2:00 p.m.: I move to tree ring counting after a few hours of equation development each day. My twelve sugar maple samples range in diameter from ~2 cm to ~55 cm, and from 11 years old to 148 years old (as I have now discovered)! When I get frustrated with one sample, I just move to the next for a bit! Some samples are perfectly round while others are oblong and rotted in the center, and my tree ring widths range from ~0.01 mm to ~5cm. Each tree ring has a light and a dark section which represent a year’s spring wood and late summer wood which turned into bark to protect the tree throughout the winter. As I mentioned, sugar maple wood is notoriously light, making my samples more challenging to read than Eastern Hemlock rings, for example. I always keep my 800-grit sandpaper on hand to smooth out any microscopic scratches! Once I know my trees’ ages, I can divide their carbon storage amounts by their ages to calculate their past average carbon sequestration rates.
4:00 p.m.: Summer Research Institute is 35-hour-a-week meaning I leave work at 4:00 p.m. and still have daylight hours to go swimming.

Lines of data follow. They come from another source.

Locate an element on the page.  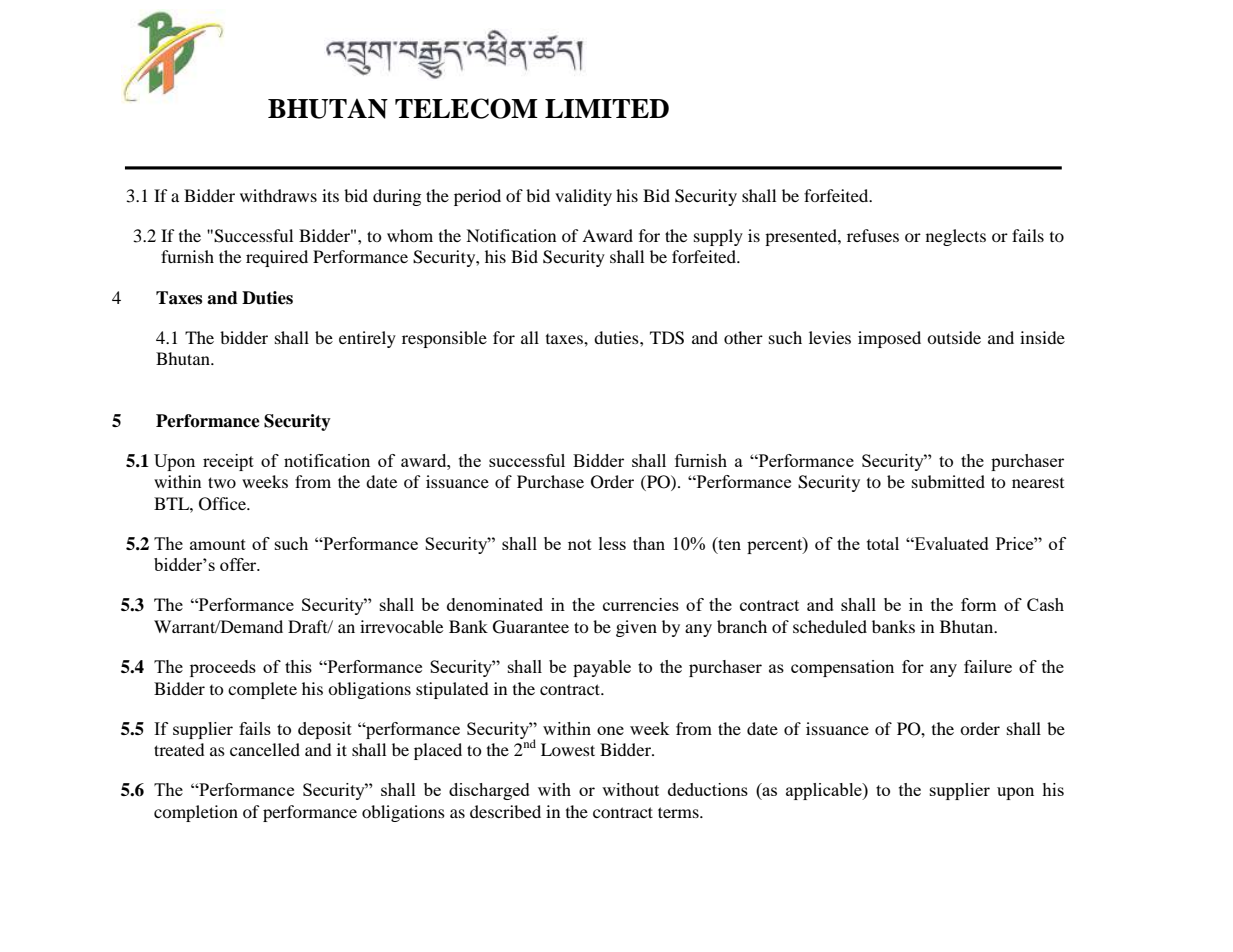
entirely is located at coordinates (367, 339).
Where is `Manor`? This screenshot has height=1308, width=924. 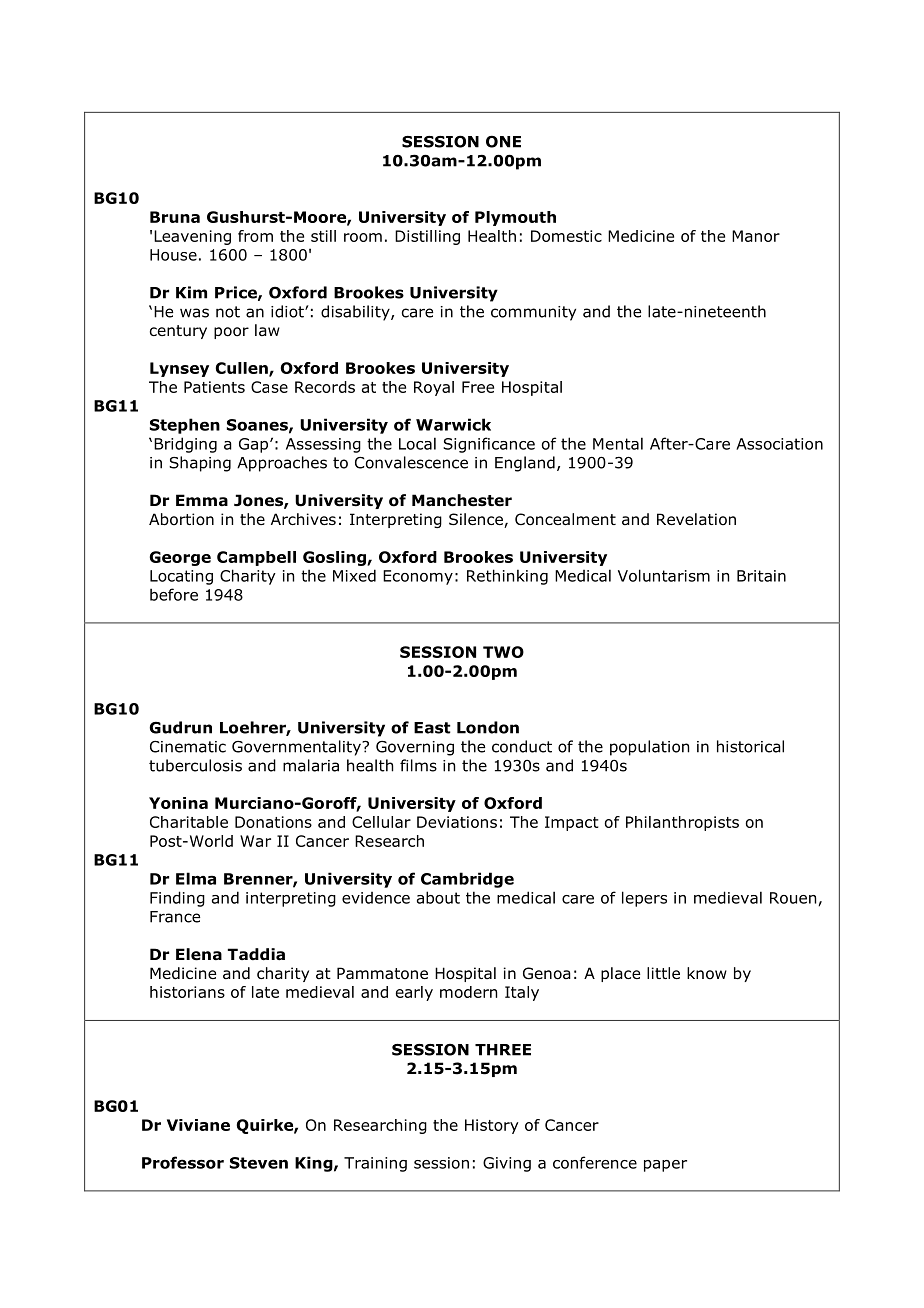 Manor is located at coordinates (756, 236).
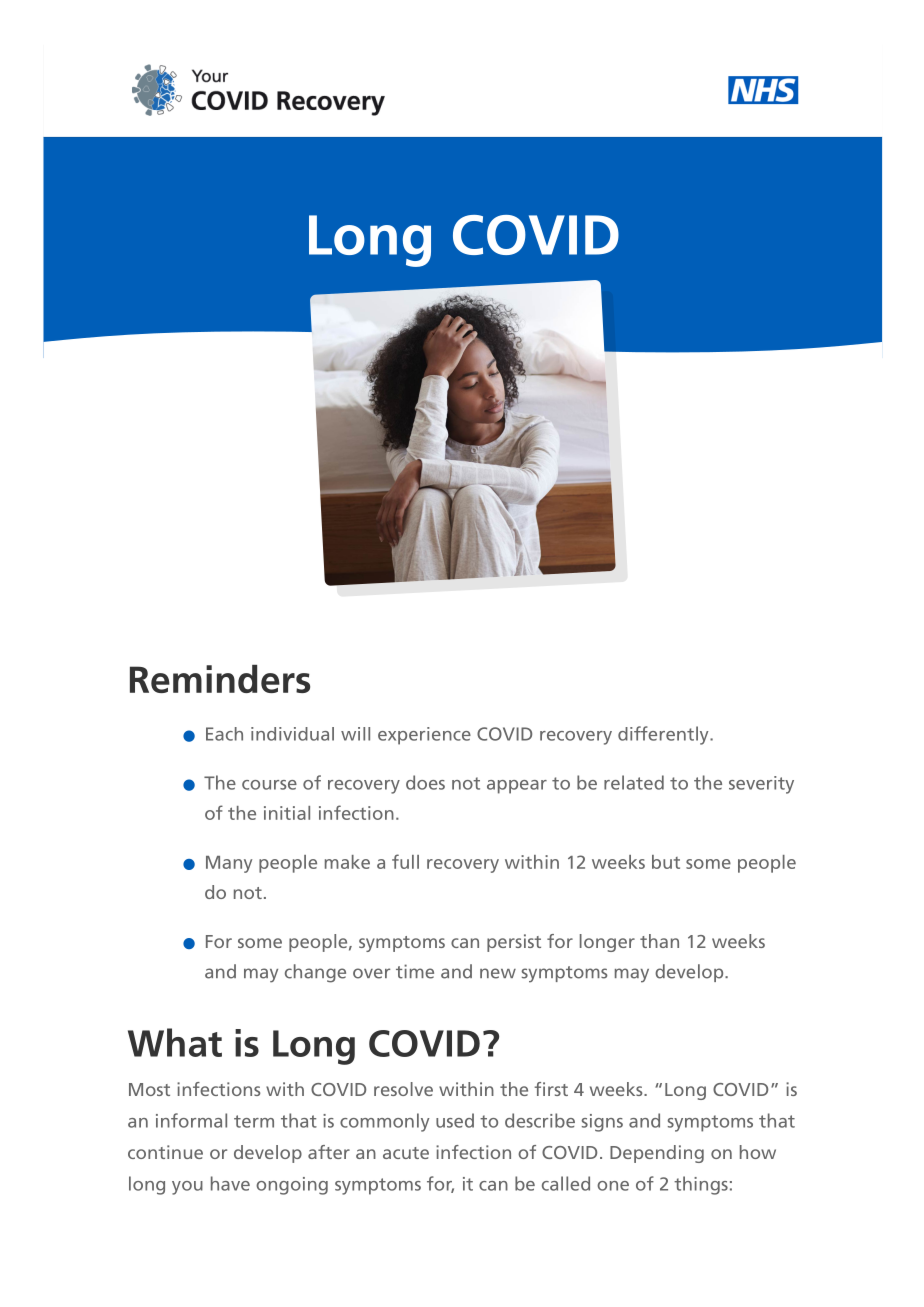 The width and height of the screenshot is (924, 1307). I want to click on differently, so click(664, 735).
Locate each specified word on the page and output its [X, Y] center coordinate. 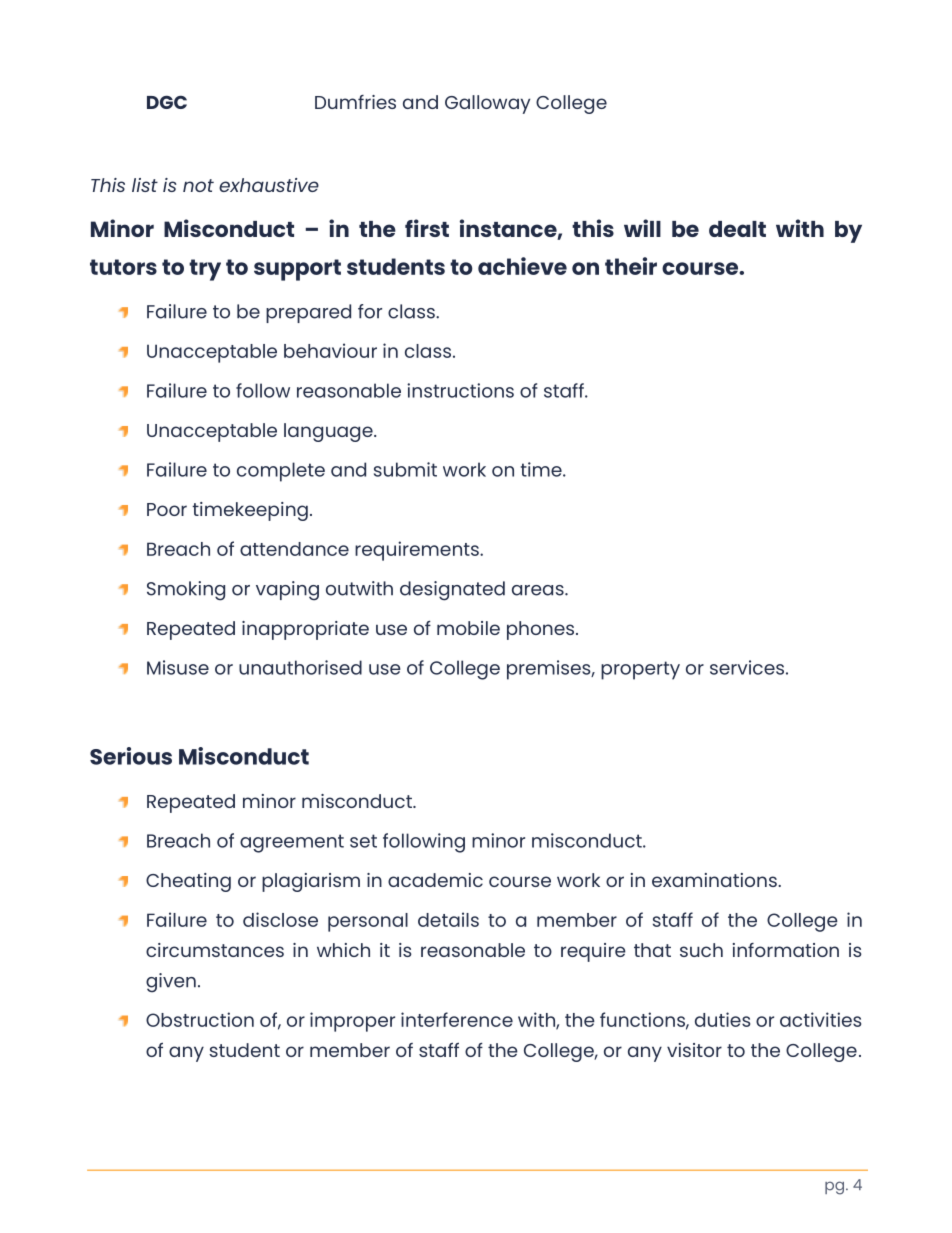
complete [281, 472]
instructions [460, 390]
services [747, 667]
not [198, 185]
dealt [737, 229]
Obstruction [200, 1019]
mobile [468, 628]
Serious [131, 756]
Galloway [487, 104]
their [631, 266]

Black Rock Forest’s Sutherland Pond has public swimming access and ample blueberry bushes on its shoreline. I keep a swimsuit, a towel, my crossword book, and my speaker in my roommate’s car just in case the afternoon ends up being sunny!
5:30 p.m.: Once we have made our mark on the blueberry bushes, and the bullfrogs start hunting for their evening meals, my housemates and I return home to cook dinner. I definitely miss the convenience of living above a grocery store back in the city, but living in a remote area has given me the chance to improve my cooking skills. My favorite meals to make are chicken piccata, baked salmon with roasted carrots, and hot honey garlic chicken. After dinner, I often set up my hammock in the trees by my house and catch up with friends out of state via FaceTime.
8:30 p.m.: My housemates and I have recently become invested in “Wingspan,” a bird-oriented board game where players develop their own flock. Wingspan even has an Indigo Bunting card to collect! One round of Wingspan only takes about an hour, but my housemates and I often keep playing until we start yawning. When I fall asleep before midnight, I wake up fully rested for another full day of fieldwork!